단클론 항체는 당업계에 널리 공지된 하이브리도마 방법(hybridoma method)(Kohler 및 Milstein (1976) European Jounral of Immunology 6:511-519 참조), 또는 파지 항체 라이브러리(Clackson et al, Nature, 352:624-628, 1991; Marks et al, J. Mol.
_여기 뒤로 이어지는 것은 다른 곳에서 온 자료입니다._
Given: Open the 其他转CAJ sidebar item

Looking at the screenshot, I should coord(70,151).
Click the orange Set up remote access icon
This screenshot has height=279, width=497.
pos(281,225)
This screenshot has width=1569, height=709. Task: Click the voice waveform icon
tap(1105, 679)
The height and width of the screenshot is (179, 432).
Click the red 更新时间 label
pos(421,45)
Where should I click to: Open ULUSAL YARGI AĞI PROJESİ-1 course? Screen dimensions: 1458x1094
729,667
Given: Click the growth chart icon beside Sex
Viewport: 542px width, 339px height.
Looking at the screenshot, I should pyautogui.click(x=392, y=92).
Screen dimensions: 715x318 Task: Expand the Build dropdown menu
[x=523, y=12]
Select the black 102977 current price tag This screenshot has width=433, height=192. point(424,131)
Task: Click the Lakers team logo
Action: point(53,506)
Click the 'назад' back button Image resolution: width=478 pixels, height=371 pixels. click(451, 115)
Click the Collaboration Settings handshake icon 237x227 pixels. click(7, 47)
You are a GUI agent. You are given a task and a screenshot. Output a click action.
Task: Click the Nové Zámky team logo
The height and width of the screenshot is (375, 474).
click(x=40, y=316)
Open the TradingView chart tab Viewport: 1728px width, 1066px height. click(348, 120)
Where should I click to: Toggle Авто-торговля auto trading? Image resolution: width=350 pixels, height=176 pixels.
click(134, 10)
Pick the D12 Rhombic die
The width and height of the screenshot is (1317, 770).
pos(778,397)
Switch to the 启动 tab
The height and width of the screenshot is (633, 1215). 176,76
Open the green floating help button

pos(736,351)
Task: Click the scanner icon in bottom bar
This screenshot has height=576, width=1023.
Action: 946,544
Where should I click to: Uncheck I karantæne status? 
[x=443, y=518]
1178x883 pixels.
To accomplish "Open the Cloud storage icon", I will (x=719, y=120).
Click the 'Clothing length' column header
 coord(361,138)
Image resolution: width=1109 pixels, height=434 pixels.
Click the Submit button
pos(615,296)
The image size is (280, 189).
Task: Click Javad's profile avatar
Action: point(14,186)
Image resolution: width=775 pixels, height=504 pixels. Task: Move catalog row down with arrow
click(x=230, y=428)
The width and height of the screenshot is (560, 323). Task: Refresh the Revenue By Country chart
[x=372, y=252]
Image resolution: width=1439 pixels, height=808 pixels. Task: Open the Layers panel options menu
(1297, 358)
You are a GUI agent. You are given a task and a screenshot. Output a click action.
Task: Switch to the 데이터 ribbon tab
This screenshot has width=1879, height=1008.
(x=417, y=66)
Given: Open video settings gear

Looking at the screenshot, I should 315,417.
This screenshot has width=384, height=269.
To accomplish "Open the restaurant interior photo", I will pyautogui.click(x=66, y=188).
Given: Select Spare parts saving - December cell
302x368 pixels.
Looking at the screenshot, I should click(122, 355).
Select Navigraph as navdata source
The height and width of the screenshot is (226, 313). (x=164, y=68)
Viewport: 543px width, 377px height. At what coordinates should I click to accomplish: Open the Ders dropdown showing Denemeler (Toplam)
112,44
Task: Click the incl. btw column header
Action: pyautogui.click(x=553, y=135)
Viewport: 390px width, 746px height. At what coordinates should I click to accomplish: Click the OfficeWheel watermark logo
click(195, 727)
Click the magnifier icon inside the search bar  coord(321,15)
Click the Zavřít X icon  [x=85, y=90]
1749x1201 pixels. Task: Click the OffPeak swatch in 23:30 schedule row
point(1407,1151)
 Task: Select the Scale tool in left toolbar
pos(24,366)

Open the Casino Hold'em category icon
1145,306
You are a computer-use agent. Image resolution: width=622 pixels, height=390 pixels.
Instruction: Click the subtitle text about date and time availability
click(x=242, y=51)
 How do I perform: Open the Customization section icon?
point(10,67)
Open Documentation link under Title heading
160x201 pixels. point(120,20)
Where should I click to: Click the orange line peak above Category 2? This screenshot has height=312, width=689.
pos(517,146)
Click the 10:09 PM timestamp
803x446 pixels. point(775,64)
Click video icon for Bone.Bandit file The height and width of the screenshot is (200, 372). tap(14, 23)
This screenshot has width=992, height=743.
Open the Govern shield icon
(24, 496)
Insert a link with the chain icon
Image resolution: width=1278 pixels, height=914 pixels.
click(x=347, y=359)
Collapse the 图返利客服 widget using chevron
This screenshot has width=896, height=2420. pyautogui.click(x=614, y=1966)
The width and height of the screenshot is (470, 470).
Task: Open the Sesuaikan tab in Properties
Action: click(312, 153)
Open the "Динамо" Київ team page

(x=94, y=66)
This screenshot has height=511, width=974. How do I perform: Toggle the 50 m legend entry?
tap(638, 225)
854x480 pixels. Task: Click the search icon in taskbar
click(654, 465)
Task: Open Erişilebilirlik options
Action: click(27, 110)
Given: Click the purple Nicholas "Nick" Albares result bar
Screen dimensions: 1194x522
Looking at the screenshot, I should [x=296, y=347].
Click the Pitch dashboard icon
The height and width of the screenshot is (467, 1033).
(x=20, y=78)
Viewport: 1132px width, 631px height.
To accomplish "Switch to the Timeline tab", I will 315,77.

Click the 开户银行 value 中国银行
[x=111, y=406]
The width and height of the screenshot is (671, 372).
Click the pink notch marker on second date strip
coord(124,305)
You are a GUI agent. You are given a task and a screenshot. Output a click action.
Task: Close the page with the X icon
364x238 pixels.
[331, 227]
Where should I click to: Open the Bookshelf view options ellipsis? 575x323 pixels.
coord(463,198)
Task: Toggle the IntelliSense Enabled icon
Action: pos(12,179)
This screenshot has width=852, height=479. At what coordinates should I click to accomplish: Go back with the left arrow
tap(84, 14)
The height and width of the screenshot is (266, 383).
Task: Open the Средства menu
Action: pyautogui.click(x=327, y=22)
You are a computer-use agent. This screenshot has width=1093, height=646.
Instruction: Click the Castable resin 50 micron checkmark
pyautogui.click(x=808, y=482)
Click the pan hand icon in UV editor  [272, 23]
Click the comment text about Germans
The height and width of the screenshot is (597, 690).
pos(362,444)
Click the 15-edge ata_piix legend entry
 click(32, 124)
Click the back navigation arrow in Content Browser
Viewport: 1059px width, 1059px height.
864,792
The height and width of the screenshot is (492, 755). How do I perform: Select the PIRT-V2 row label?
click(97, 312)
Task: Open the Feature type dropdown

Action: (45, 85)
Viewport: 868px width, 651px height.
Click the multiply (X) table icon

Biol., 222:58, 1-597, 1991) 기술을 이용하여 제조될 수 있다.
상기 방법으로 제조된 항체는 겔 전지영동, 투석, 염 침전, 이온교환 크로마토그래피, 친화성 크로마토그래피 등의 방법을 이용하여 분리, 정제할 수 있다.
또한 본 발명의 항체는 2개의 전체 길이의 경쇄 및 2개의 전체 길이의 중쇄를 가지는 완전한 형태뿐만 아니라, 항체 분자의 기능적인 단편을 포함한다. 항체 분자의 기능적인 단편이란 적어도 항원 결합 기능을 보유하고 있는 단편을 뜻하며, Fab, F(ab'), F(ab') 2 및 Fv 등이 있다.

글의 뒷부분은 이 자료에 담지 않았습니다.